Cluster 2 shows the highest growth by a wide margin, with mean growth near 61% and median growth near 59%. This cluster appears to contain neighborhoods experiencing rapid appreciation—likely driven by strong demand, redevelopment, desirable locations, or improving amenities. These areas may be more susceptible to affordability challenges or displacement.

Cluster 3 also shows elevated growth (mean ≈ 47%, median ≈ 47%), suggesting it includes neighborhoods with significant market activity and rising home values, though not as intense as Cluster 2.

Cluster 4 demonstrates moderate growth (mean ≈ 45%, median ≈ 47%), indicating a mix of neighborhood conditions—some tracts may be appreciating quickly, while others remain more stable.

Cluster 5 also shows relatively strong growth (mean ≈ 51%, median ≈ 49%). This suggests that neighborhoods in this cluster have experienced noticeable upward movement in housing values, which may reflect transit access, proximity to job centers, or other location advantages.

Cluster 6 shows moderate growth (mean ≈ 46%, median ≈ 47%), similar to Clusters 3–5, indicating steady but not extreme appreciation.

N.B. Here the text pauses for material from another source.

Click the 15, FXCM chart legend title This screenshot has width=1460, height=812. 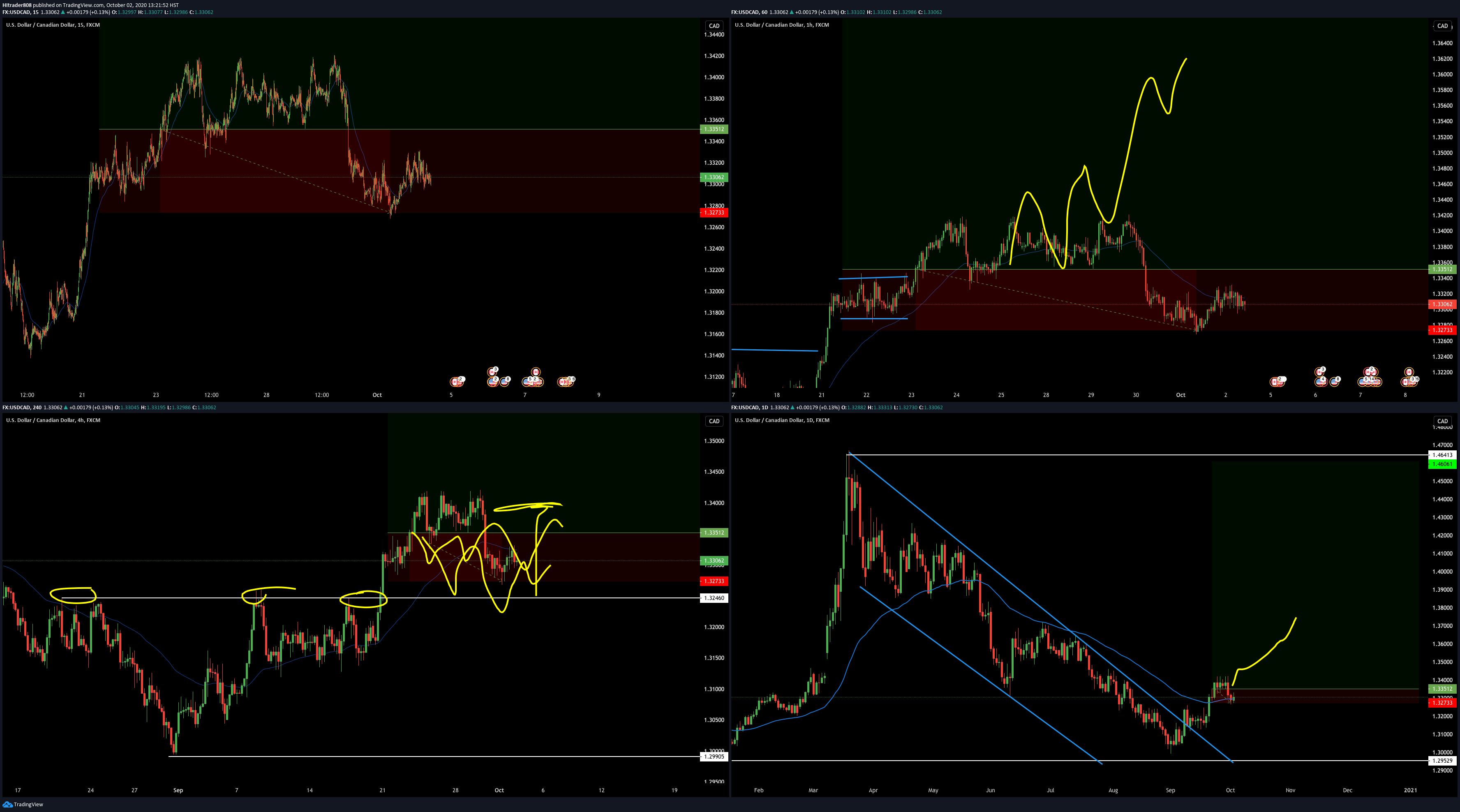tap(53, 25)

Overall, the clusters with the highest appreciation—especially Cluster 2, and to a lesser extent Clusters 3 and 5—appear to be areas where the housing market is most dynamic and where affordability pressures may be greatest. In contrast, Cluster 1’s comparatively low growth may reflect more stable or less desirable market conditions. These differences underline how neighborhood characteristics influence housing market behavior and highlight the importance of tailored policy responses to address affordability, equity, and community stability.


Narrative Summary

Overview
This analysis uses a Dorling cartogram of San Diego census tracts to examine demographic and housing trends. The selected focus variable—percent growth in median home value from 2000 to 2012 (mhv.growth)—provides insight into neighborhood economic change.

Spatial Patterns
The choropleth map shows wide variation across the county. Some tracts experienced dramatic increases in home values, while others saw more modest growth. High-growth tracts tend to cluster in specific geographic areas, suggesting regional housing pressures or local amenities driving demand.

Cluster Comparison
The faceted cluster map and summary table reveal appreciable differences in home-value growth across clusters. This indicates that neighborhood characteristics (e.g., demographics, built environment, socioeconomic status) may be associated with varying levels of housing appreciation.

Policy Implications
Understanding these trends can help policymakers: - identify areas at risk of gentrification
- target housing affordability programs
- prioritize community investment
- monitor inequality in economic opportunity


Conclusion

This code-through demonstrates how spatial data tools in R—especially sf, tmap, and the tidyverse—can be used to load, visualize, filter, and summarize geographic data. By mapping percent changes in median home values and comparing clusters of similar neighborhoods, the analysis highlights important differences in how housing markets evolve across San Diego County. These spatial patterns underscore the value of geographic analysis in public policy, particularly for identifying areas facing rising housing pressures, monitoring neighborhood change, and supporting data-informed decisions about housing affordability and community investment.